WORK REQUEST
Print the following entries without any change.

INPUT RECORDS
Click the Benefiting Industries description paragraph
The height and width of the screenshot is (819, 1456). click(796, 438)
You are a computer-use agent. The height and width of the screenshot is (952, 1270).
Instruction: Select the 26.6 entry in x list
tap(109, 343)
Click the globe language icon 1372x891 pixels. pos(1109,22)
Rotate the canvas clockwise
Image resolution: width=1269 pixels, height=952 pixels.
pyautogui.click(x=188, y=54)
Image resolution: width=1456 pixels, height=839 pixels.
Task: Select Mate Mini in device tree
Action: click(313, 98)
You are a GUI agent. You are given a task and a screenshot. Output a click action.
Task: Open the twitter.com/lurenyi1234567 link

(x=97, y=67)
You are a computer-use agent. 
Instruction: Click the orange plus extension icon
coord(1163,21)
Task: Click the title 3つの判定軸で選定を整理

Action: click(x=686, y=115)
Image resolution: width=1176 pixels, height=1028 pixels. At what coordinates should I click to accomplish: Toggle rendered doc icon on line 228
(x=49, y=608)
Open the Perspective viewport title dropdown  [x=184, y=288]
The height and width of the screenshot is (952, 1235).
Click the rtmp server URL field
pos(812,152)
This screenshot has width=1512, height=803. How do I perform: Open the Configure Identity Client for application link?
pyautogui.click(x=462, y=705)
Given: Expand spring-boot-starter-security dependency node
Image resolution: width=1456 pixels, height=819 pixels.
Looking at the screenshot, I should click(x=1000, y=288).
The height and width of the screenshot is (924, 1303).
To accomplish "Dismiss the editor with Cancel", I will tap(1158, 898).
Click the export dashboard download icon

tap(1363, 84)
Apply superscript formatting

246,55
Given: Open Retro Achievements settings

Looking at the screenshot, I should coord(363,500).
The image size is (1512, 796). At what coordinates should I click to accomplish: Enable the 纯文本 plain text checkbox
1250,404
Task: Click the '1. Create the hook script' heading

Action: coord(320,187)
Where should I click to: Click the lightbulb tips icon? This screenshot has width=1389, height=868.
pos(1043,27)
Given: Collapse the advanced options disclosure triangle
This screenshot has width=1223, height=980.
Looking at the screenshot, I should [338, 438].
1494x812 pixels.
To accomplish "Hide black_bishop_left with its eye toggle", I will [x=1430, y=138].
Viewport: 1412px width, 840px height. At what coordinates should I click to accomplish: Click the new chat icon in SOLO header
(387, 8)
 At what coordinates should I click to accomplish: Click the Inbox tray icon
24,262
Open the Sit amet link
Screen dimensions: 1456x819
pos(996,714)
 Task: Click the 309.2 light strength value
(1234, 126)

COMPLETED TASK
Click the Benefiting Industries description paragraph
The height and width of the screenshot is (819, 1456). click(796, 438)
You are a computer-use agent. The height and width of the screenshot is (952, 1270).
Instruction: Select the 26.6 entry in x list
tap(109, 343)
Click the globe language icon 1372x891 pixels. pos(1109,22)
Rotate the canvas clockwise
Image resolution: width=1269 pixels, height=952 pixels.
pyautogui.click(x=188, y=54)
Image resolution: width=1456 pixels, height=839 pixels.
Task: Select Mate Mini in device tree
Action: click(313, 98)
You are a GUI agent. You are given a task and a screenshot. Output a click action.
Task: Open the twitter.com/lurenyi1234567 link

(x=97, y=67)
You are a computer-use agent. 
Instruction: Click the orange plus extension icon
coord(1163,21)
Task: Click the title 3つの判定軸で選定を整理

Action: click(x=686, y=115)
Image resolution: width=1176 pixels, height=1028 pixels. At what coordinates should I click to accomplish: Toggle rendered doc icon on line 228
(x=49, y=608)
Open the Perspective viewport title dropdown  [x=184, y=288]
The height and width of the screenshot is (952, 1235).
Click the rtmp server URL field
pos(812,152)
This screenshot has width=1512, height=803. How do I perform: Open the Configure Identity Client for application link?
pyautogui.click(x=462, y=705)
Given: Expand spring-boot-starter-security dependency node
Image resolution: width=1456 pixels, height=819 pixels.
Looking at the screenshot, I should click(x=1000, y=288).
The height and width of the screenshot is (924, 1303).
To accomplish "Dismiss the editor with Cancel", I will tap(1158, 898).
Click the export dashboard download icon

tap(1363, 84)
Apply superscript formatting

246,55
Given: Open Retro Achievements settings

Looking at the screenshot, I should coord(363,500).
The image size is (1512, 796). At what coordinates should I click to accomplish: Enable the 纯文本 plain text checkbox
1250,404
Task: Click the '1. Create the hook script' heading

Action: coord(320,187)
Where should I click to: Click the lightbulb tips icon? This screenshot has width=1389, height=868.
pos(1043,27)
Given: Collapse the advanced options disclosure triangle
This screenshot has width=1223, height=980.
Looking at the screenshot, I should [338, 438].
1494x812 pixels.
To accomplish "Hide black_bishop_left with its eye toggle", I will [x=1430, y=138].
Viewport: 1412px width, 840px height. At what coordinates should I click to accomplish: Click the new chat icon in SOLO header
(387, 8)
 At what coordinates should I click to accomplish: Click the Inbox tray icon
24,262
Open the Sit amet link
Screen dimensions: 1456x819
pos(996,714)
 Task: Click the 309.2 light strength value
(1234, 126)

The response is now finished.